Good afternoon, all.

In Afghanistan, opium production has soared to frightening record levels in 2007, according to the United Nations Office on Drugs and Crime (UNODC).  In its 2007 Annual Opium Survey, launched today in Kabul, UNODC says that the amount of Afghan land used for growing opium is now larger than the combined total coca cultivation in Latin America.  The province of Helmand, along the border with Pakistan, has single-handedly become the world’s biggest source of illicit drugs, surpassing the output of entire countries, adds UNODC.  The report also shows the divergent trends between the south of the country, where most of the opium production is concentrated, and the north, where the number of opium-free provinces has doubled since 2006.

UNODC Executive Director, Antonio Maria Costa, said the Afghan opium situation looked grimed but was not hopeless.  He called on the Afghan Government and the international community to build on the promising developments in the north of the country and react to the failures in the south.  He also called for higher rewards for non-opium farmers, underlined the need for greater deterrents to dissuade farmers from planting opium and urged the Government to get tough on corruption.  And we have a press release with more information upstairs.

**Security Council

Security Council members will be meeting this afternoon at 3 p.m. to discuss the situation in Sierra Leone after a briefing on the same subject by Dimitri Titov, the incoming Department of Peacekeeping Operations’ Under Secretary-General for the Rule of Law, who will brief Council members.  After that, Council members will discuss other matters.

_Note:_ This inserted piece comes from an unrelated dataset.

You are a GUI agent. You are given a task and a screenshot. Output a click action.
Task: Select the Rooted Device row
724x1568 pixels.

And tomorrow, the Council will hold an open debate on the “maintenance of international peace and security:  the role of the Security Council in conflict prevention and resolution, in particular in Africa”.  And I can announce that the Secretary-General will be present at the stakeout tomorrow after the Security Council meeting.

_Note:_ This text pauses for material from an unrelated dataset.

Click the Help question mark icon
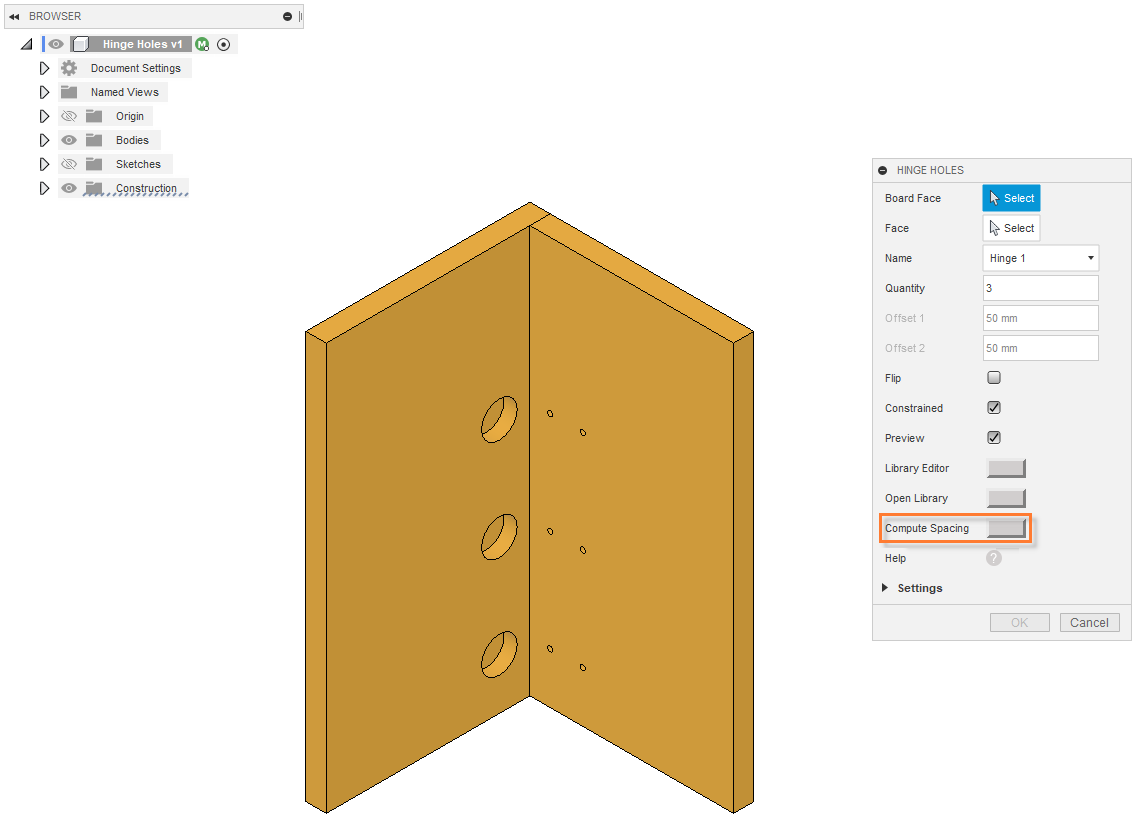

**Appointment on Western Sahara

The Secretary-General has informed the Security Council of his intention to appoint Major-General Zhao Jingmin of China to the post of Force Commander of the UN Mission for the Referendum in Western Sahara (MINURSO).  He succeeds General Kurt Mosgaard of Denmark, who will complete his tour of duty today.  This will be the first time that the UN has had a Chinese Force Commander heading one of its missions.  We have more information on Major-General Zhao upstairs.

** Sudan

On Sudan, the Office for Coordination of Humanitarian Affairs (OCHA) is concerned about reports emerging from Sudan that the Country Director for CARE, Paul Barker, may be forced to leave Sudan within 72 hours.  CARE is a significant provider of vitally-needed humanitarian assistance to some four million people across Sudan, and is a vital NGO partner for the UN humanitarian community.  Mr. Barker's ambiguous status in Sudan is all the more distressing given the positive cooperation that has characterized recent implementation of the Joint Communique signed by the Government of Sudan in May of this year. 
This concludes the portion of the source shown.